Durian Durian, 2000

A sweet little girl from the the city of Shenzhen in mainland China named Fan (Mak Wai-fan) recounts with innocent reflection her father’s early dawn ritual of dressing in complete darkness, preparing his meal, and rolling his portable cart to the train station, as he makes his exhausting daily commute to Hong Kong to buy and sell cigarettes. It is a difficult life of prolonged separation, and Fan waits in eager anticipation for the return of Hong Kong to China, when the family can freely immigrate to Hong Kong to start a new life under better economic conditions. In the meantime, her parents have decided to take up residence in the poor, working class district of Mongkok under three month temporary visas in the hope that they can avoid deportation to mainland China until the reunification renders their violation of expired visas irrelevant. Everyday, as Fan and her mother wash dishes in the street, she observes a beautiful, well dressed young prostitute named Yan (Qin Hailu) traverse the narrow, squalid street, accompanied by her street tough pimp (Wai Yiu Yung). The film then shifts focus to follow Yan as she hurriedly eats a meal, collects a set of towels from a nondescript hotel, encourages her client to take a shower, cajoles him into giving her a big tip, looking under the mattress for loose change. One day, while walking through the alley with Yan, the pimp is knocked unconscious when he is struck in the back of the head with a spiky, hard skinned durian fruit. Unable to call the police because of her profession and temporary residency, Yan seeks assistance from Fan’s mother, who is equally unwilling to become involved for fear of drawing attention to their illegal immigrant status. The chance encounter with Fan proves to be the start of an innocent friendship between the two heroines. Soon, the similarities between the younger Fan and the older, more experienced Yan emerge, as the two mainland immigrants find their idealistic view of Hong Kong shattered by limited opportunity, an unfamiliar culture, and marginalized existence.

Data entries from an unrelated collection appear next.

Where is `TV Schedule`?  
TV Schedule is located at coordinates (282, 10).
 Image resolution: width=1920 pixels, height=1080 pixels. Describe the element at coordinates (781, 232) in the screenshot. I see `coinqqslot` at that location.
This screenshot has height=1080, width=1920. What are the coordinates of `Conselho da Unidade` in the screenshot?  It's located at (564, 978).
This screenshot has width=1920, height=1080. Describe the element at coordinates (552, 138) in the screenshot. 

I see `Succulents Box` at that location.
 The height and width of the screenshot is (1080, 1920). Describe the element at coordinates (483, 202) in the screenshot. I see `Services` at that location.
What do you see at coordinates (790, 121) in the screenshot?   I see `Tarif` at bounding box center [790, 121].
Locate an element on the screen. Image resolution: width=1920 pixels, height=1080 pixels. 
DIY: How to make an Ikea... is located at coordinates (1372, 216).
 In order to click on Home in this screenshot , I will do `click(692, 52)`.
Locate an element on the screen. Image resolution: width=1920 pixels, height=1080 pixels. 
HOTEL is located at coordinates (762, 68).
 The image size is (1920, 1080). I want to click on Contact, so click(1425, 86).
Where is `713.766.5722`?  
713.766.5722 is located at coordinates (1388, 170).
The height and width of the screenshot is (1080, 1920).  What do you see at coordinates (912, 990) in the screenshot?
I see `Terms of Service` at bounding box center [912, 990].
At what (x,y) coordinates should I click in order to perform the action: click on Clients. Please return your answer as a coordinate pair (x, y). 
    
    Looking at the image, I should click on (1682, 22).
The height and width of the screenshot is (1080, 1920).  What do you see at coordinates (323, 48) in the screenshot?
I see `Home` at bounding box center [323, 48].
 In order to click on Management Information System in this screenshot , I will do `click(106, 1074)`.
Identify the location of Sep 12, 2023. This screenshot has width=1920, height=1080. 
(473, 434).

Fruit Chan creates an affectionate, contemplative, and sensitively realized film on disillusionment, economic survival, and nostalgia in Durian Durian. The figurative national homecoming of Hong Kong through the British handover of the colony to China as a Special Administrative Region in 1997 serves as a personal account of the lives of Fan and Yan as they find themselves alienated from their adopted home and longing for the familiar ritual and simple life of their native land. Chan uses contrasting camerawork and color palettes to illustrate the dichotomous lifestyles of the two regions: the dark, saturated hues of anonymous hotel rooms, rapid cuts, and frenetic pace of Mongkok’s streets seem alien and incongruous with the longer takes, medium shots, and warm tones of northeast China. Inevitably, what emerges is a sense of disconnection, abandonment, and irreconcilability that invariably reflects the incongruence and uncertainty of life in post handover Hong Kong.